Eye-Able® General Terms and Conditions for Consumers (AGB/V)


§ 1 Scope, Amendment

  • Web Inclusion GmbH, Gartenstraße 12c, 97276 Margetshöchheim, represented by the Managing Director Oliver Greiner, - hereinafter referred to as the Provider - distributes the software "Eye-Able", with the help of which customers can adapt websites to individual needs. These General Terms and Conditions are intended to regulate the legal relationship between the Provider and the respective Customer as well and as far as possible.

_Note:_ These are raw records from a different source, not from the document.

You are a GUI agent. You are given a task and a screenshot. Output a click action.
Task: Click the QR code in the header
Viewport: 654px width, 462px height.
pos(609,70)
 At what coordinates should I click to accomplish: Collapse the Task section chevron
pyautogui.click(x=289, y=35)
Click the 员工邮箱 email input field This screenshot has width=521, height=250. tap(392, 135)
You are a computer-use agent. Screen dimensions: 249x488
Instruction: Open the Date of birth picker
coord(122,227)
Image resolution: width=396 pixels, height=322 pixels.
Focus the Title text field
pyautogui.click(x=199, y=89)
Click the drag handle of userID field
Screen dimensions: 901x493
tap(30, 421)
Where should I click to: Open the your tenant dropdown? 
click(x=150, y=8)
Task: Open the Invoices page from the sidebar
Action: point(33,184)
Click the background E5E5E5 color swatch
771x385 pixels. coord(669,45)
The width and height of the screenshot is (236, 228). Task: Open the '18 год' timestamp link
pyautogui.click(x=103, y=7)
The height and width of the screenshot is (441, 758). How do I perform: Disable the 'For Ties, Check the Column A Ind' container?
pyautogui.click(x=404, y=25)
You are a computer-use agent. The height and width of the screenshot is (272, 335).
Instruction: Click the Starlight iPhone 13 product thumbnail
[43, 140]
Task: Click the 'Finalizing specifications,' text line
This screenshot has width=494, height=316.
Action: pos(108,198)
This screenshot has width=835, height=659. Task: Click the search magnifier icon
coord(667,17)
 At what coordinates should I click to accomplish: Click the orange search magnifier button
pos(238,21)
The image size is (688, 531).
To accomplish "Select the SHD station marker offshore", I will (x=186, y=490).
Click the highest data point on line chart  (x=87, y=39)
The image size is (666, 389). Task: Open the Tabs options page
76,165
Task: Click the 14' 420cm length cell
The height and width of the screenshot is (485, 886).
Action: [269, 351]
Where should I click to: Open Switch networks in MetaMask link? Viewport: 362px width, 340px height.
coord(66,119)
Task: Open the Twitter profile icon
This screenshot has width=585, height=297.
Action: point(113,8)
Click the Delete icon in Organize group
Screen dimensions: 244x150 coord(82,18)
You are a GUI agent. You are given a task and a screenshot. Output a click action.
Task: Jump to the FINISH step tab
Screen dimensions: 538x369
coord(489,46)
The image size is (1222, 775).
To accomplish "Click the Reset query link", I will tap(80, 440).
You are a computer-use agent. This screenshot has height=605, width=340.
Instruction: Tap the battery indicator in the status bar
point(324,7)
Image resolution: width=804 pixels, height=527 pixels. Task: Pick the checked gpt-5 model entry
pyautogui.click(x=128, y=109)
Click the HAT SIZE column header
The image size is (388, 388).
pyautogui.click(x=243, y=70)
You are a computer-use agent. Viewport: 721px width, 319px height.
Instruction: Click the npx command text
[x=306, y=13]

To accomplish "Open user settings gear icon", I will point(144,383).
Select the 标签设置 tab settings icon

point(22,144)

These terms and conditions shall apply exclusively; any terms and conditions of the customer that conflict with or deviate from these terms and conditions shall not be recognized unless the Provider has expressly agreed to them in an individual case.
  • The Provider reserves the right to amend these General Terms and Conditions at any time and without stating reasons. In this case, the Provider shall inform the Customer of the amended Terms and Conditions no later than two weeks before the amended Terms and Conditions come into force and shall send the Customer the amended Terms and Conditions. The customer may object to these changes within two weeks of receipt of the amended terms and conditions. If no objection is made or if no objection is made in due time, the amended Terms and Conditions shall be deemed accepted by the customer. In the event of a timely objection by the Customer, the Provider shall be free to terminate the legal relationship concerned at the time at which the amended Terms and Conditions are to enter into force or to continue it under the previous terms and conditions.
  • A contract is concluded only in the German language. Furthermore, German law is applicable to the exclusion of the UN Convention on Contracts for the International Sale of Goods, insofar as the customer is a merchant.

§ 2 Conclusion of contract, subject matter of contract, place of performance

  • A contract shall only be concluded upon acceptance of the offer submitted by the Customer by the Provider (order confirmation). The order confirmation must be in text form to be effective. All offers of the Supplier are to be understood as an invitation to the Customer to submit an offer and are non-binding.
  • The subject matter of the contract is the temporary provision of the "Eye-Able" software to the extent agreed in each case in the version current at the time of conclusion of the contract in return for payment. The scope of services of the contractual software results from the respective contract and/or from the information in the underlying order confirmation.
  • The Customer may also commission the Provider separately for additional services such as the individualization and/or setup of the software. The scope of these services then results from the respective order.
  • Changes and additions to the subject matter of the contract or the scope of services must at least be made in text form to be effective. The Provider shall be entitled to charge reasonable costs incurred as a result.
  • The Provider may use the assistance of third parties in the provision of the contractually owed service.
  • The place of performance shall generally be the registered office of the Supplier, unless otherwise agreed.

§ 3 Contract period

  • The contract for the temporary transfer of the contractual software begins at the time of the conclusion of the contract and is limited to one year.
  • At the end of a year, the contract is automatically extended for a further year if it is not terminated by one of the parties in good time, i.e. three months before the end of the year or the extension period. Notice of termination must be given in text form. Timely dispatch of the notice of termination shall be sufficient to meet the deadline.
  • The right to extraordinary termination for good cause (§ 316 BGB) remains unaffected. Good cause shall be deemed to exist on the part of the Provider in the following cases:
  1. Default of payment by the customer even after expiry of a grace period;
  2. Unauthorized transfer of use to third parties;
  3. Repeated and serious violations of contractual obligations by the customer.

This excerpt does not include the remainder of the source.